The following is for importing all the required libraries:
import pandas as pd
import numpy as np
from sklearn import svm, datasets
from sklearn.svm import SVC
import matplotlib.pyplot as plt
from sklearn.model_selection import train_test_split
from sklearn.model_selection import GridSearchCV
from sklearn.metrics import classification_report
from sklearn.utils import shuffle
%matplotlib inline
Now, let's load the breast cancer dataset:
BC_Data = datasets.load_breast_cancer()
The following allows us to check the details of the dataset:
print(BC_Data.DESCR)
This if for splitting the dataset into train and test:
X_train, X_test, y_train, y_test = train_test_split(BC_Data.data, BC_Data.target, random_state=0)
This is for setting the model with the linear kernel and finding out the accuracy:
C= 1.0
svm= SVC(kernel="linear",C=C)
svm.fit(X_train, y_train)
print('Accuracy-train dataset: {:.3f}'.format(svm.score(X_train,y_train)))
print('Accuracy- test dataset: {:.3f}'.format(svm.score(X_test,y_test)))
We get the accuracy output as shown:
Accuracy-train dataset: 0.967
Accuracy- test dataset: 0.958
Setting the model with the Gaussian/RBF kernel and accuracy is done like this:
svm= SVC(kernel="rbf",C=C)
svm.fit(X_train, y_train)
print('Accuracy-train dataset: {:.3f}'.format(svm.score(X_train,y_train)))
print('Accuracy- test dataset: {:.3f}'.format(svm.score(X_test,y_test)))
The output can be seen as follows:
Accuracy-train dataset: 1.000
Accuracy- test dataset: 0.629
It's quite apparent that the model is overfitted. So, we will go for normalization:
min_train = X_train.min(axis=0)
range_train = (X_train - min_train).max(axis=0)
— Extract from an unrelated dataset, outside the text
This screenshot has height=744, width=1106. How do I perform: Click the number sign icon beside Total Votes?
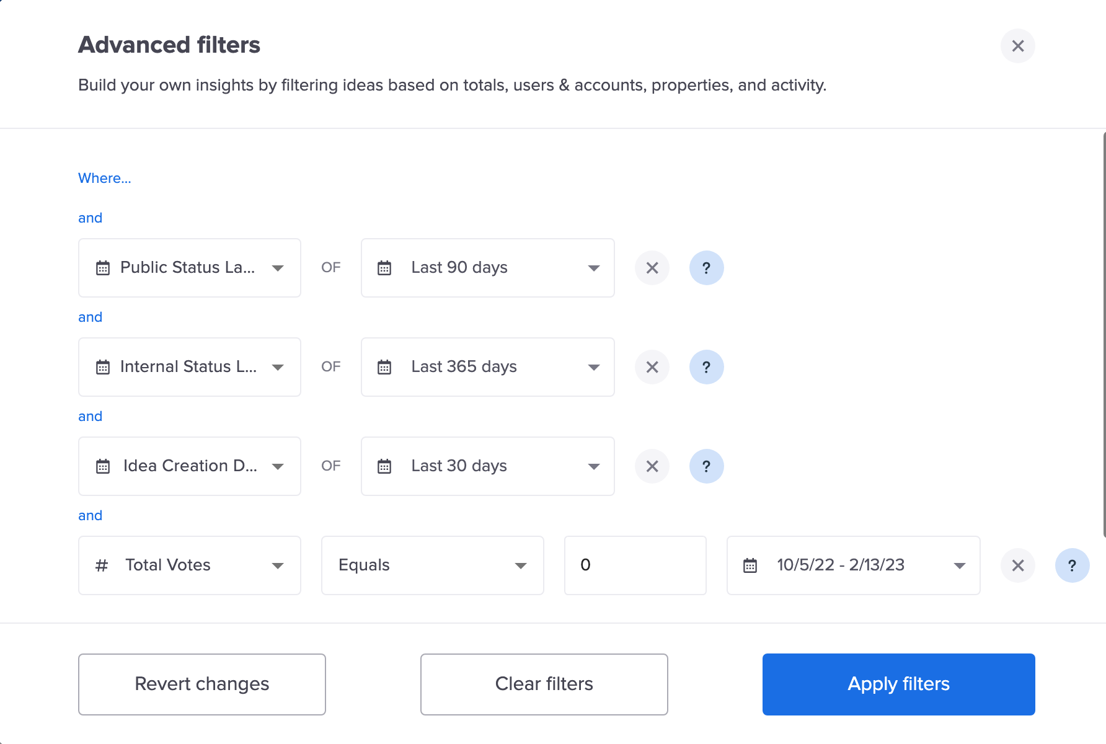point(102,565)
X_train_scaled = (X_train - min_train)/range_train
X_test_scaled = (X_test - min_train)/range_train
This code is for setting up the model again:
svm= SVC(kernel="rbf",C=C)
svm.fit(X_train_scaled, y_train)
print('Accuracy-train dataset: {:.3f}'.format(svm.score(X_train_scaled,y_train)))
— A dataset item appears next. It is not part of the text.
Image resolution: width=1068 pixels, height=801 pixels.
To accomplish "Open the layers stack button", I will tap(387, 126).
print('Accuracy test dataset: {:.3f}'.format(svm.score(X_test_scaled,y_test)))
The following shows the output:
Accuracy-train dataset: 0.948
Accuracy test dataset: 0.951
Now, the overfitting issue cannot be seen any more. Let's move on to having an optimal result:
parameters = [{'kernel': ['rbf'],
'gamma': [1e-4, 1e-3, 0.01, 0.1, 0.2, 0.5],
'C': [1, 10, 100, 1000]},
{'kernel': ['linear'], 'C': [1, 10, 100, 1000]}]
clf = GridSearchCV(SVC(decision_function_shape='ovr'), parameters, cv=5)
clf.fit(X_train, y_train)
print("Best parameters set found on development set:")
print()
print(clf.best_params_)
print()
print("Grid scores on training set:")
print()
means = clf.cv_results_['mean_test_score']
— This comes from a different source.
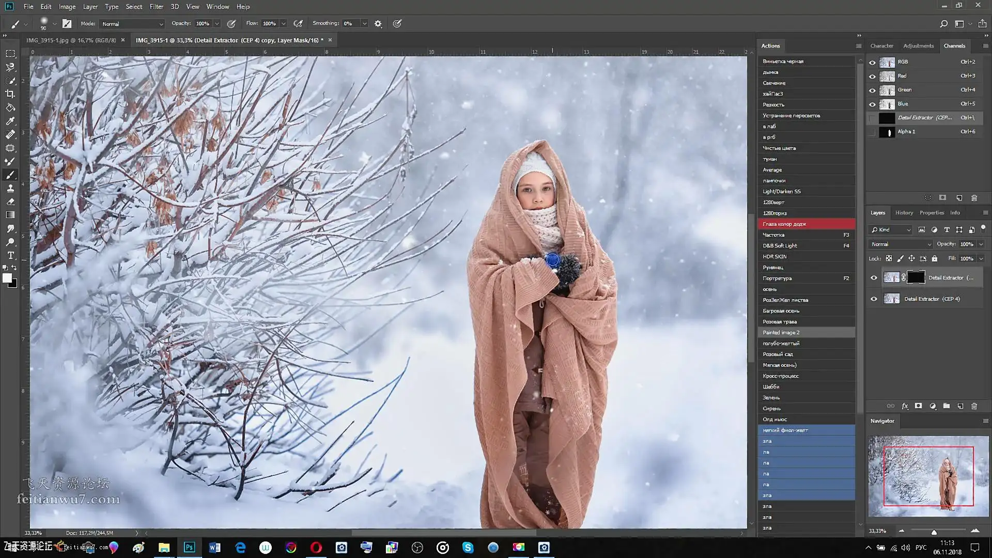Create new adjustment layer icon
992x558 pixels.
[933, 406]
stds = clf.cv_results_['std_test_score']
for mean, std, params in zip(means, stds, clf.cv_results_['params']):
print("%0.3f (+/-%0.03f) for %r"
% (mean, std * 2, params))
print()
With the help of grid search, we get the optimal combination for gamma, kernel, and C as shown:
With the help of this, we can see and find out which combination of parameters is giving us the better result.
Here, the best combination turns out to be a linear kernel with a C value of 1.